The inclusion of rebuilding money for both the Kellogg Avenue/3rd Street bridge in St. Paul and the 10th Avenue bridge in Minneapolis is welcome. But no transit projects and only rail safety and a few smaller transportation projects made Dayton’s cut. He said he expects the Southwest light-rail line, which is at a make-or-break point for state funding, and other transportation needs to be met in a separate transportation bill. That means those projects remain in a political danger zone. Bills increasing transportation funding are notoriously difficult for the Legislature to enact; only one has become law since 1988.

The same fate should not befall the water infrastructure needs that Dayton highlighted. Aging facilities are taking a toll on water quality in many communities, leaving them unable to meet state and federal standards. A Minnesota Pollution Control Agency review tallied the need for 1,350 wastewater projects with a $4.2 billion price tag. The federal Environmental Protection Agency has estimated that Minnesota will need to spend $11 billion over the next 20 years to upgrade its water systems.

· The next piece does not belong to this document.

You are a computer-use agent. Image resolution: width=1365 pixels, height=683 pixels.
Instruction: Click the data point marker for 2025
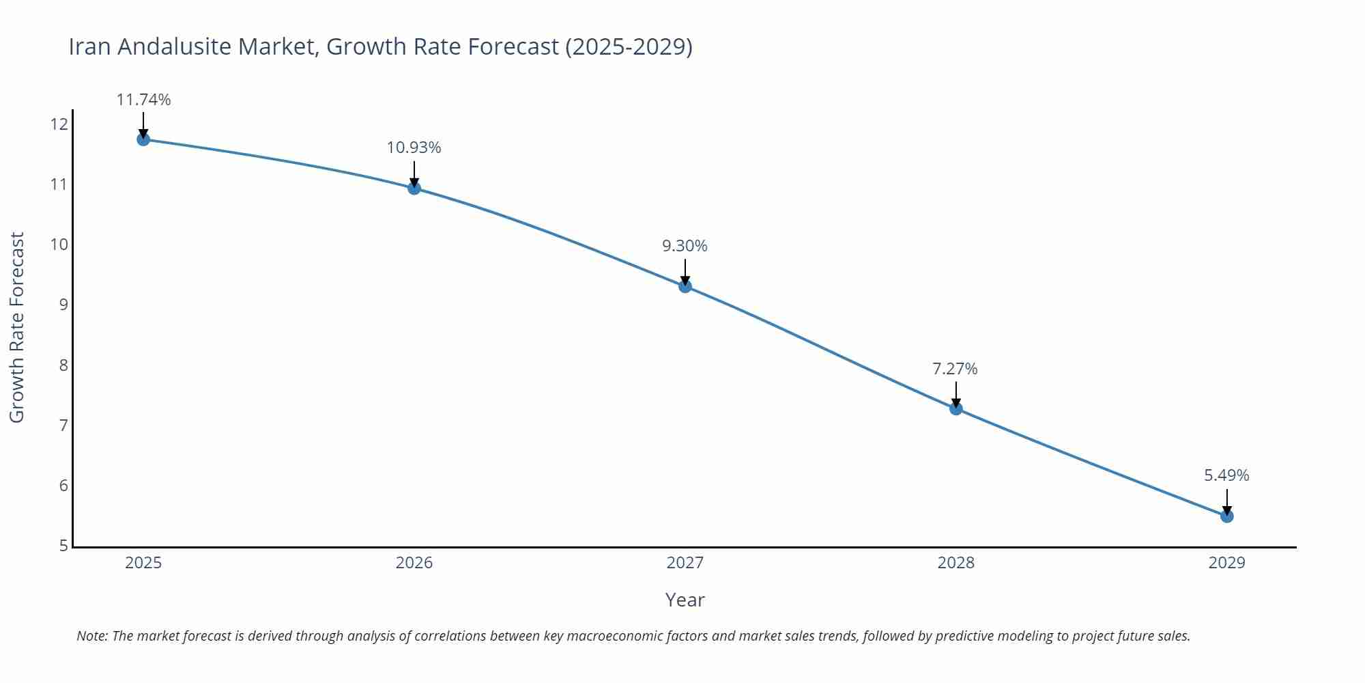(x=143, y=139)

Those daunting sums can be made manageable only with a coordinated state-and-local policy that’s sustained over a number of years. Dayton’s proposal ought to be met at the Legislature with a sober awareness that maintaining drinkable and swimmable water is not optional for government in the “land of sky-blue waters.” Understanding that aim as a responsibility shared by state and local governments is in keeping with Minnesota’s tradition of valuing the quality of life and economic opportunity throughout the state. It’s another illustration of what this page argued last month — that Minnesota is “better together,” acting through robust state government to leave no region behind.